Lay out the rows below as a two-column CSV with the columns "instruction" and "click". Use only the rows from the line containing "Select the Code" through the line containing "(x=624, y=449)", both included. Give one CSV line per row, put each field in quotes, and replace line breaks with spaces.
***
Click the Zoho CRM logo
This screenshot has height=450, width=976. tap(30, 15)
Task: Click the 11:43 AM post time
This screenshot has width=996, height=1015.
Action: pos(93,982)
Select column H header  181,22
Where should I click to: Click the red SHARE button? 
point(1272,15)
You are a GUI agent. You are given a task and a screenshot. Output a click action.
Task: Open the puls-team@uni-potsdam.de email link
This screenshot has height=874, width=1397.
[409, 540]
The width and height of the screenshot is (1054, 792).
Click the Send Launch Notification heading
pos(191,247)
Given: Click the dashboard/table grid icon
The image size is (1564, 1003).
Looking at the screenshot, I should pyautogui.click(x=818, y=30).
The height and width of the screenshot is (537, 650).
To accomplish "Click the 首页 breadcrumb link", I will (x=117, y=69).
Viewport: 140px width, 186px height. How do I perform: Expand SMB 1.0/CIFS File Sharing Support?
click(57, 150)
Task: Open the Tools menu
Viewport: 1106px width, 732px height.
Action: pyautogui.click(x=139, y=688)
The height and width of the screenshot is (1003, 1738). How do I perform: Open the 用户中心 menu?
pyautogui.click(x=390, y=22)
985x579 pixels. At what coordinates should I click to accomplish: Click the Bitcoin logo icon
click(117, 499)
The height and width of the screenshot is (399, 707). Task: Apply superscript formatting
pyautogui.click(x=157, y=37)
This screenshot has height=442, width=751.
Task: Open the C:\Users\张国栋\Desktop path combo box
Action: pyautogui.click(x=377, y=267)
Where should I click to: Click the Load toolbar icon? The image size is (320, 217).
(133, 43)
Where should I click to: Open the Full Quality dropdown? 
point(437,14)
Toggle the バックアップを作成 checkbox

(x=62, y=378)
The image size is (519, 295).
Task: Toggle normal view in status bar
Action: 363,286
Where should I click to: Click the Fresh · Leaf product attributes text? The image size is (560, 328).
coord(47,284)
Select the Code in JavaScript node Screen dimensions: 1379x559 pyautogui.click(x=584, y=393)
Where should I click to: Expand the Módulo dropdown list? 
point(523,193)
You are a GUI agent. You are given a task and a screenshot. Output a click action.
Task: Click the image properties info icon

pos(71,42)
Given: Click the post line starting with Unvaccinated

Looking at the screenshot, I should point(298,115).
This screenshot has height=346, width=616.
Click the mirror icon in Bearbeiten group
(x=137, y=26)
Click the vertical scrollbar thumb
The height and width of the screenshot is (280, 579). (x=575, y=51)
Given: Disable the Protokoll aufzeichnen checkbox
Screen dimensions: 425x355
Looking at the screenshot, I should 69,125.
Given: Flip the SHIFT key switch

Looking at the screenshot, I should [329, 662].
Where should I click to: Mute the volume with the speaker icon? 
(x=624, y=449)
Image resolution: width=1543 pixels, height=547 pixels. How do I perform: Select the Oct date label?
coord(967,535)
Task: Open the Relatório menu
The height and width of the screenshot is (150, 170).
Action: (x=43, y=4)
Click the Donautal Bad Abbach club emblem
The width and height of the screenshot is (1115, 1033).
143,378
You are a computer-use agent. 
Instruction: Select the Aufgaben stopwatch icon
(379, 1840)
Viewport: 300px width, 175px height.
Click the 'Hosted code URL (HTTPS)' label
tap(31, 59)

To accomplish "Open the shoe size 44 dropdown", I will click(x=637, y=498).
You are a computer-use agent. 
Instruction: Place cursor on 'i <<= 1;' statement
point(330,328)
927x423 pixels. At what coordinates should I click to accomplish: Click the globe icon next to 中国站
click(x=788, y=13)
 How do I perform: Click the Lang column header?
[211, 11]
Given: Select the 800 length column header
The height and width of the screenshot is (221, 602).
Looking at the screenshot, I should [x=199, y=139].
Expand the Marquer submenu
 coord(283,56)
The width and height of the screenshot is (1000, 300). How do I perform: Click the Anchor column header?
***
• **RIGHT ANSWER**
instruction,click
"Select the Code in JavaScript node Screen dimensions: 1379x559","pyautogui.click(x=584, y=393)"
"Where should I click to: Expand the Módulo dropdown list?","point(523,193)"
"You are a GUI agent. You are given a task and a screenshot. Output a click action. Task: Click the image properties info icon","pos(71,42)"
"Given: Click the post line starting with Unvaccinated","Looking at the screenshot, I should point(298,115)."
"This screenshot has height=346, width=616. Click the mirror icon in Bearbeiten group","(x=137, y=26)"
"Click the vertical scrollbar thumb","The height and width of the screenshot is (280, 579). (x=575, y=51)"
"Given: Disable the Protokoll aufzeichnen checkbox Screen dimensions: 425x355","Looking at the screenshot, I should 69,125."
"Given: Flip the SHIFT key switch","Looking at the screenshot, I should [329, 662]."
"Where should I click to: Mute the volume with the speaker icon?","(x=624, y=449)"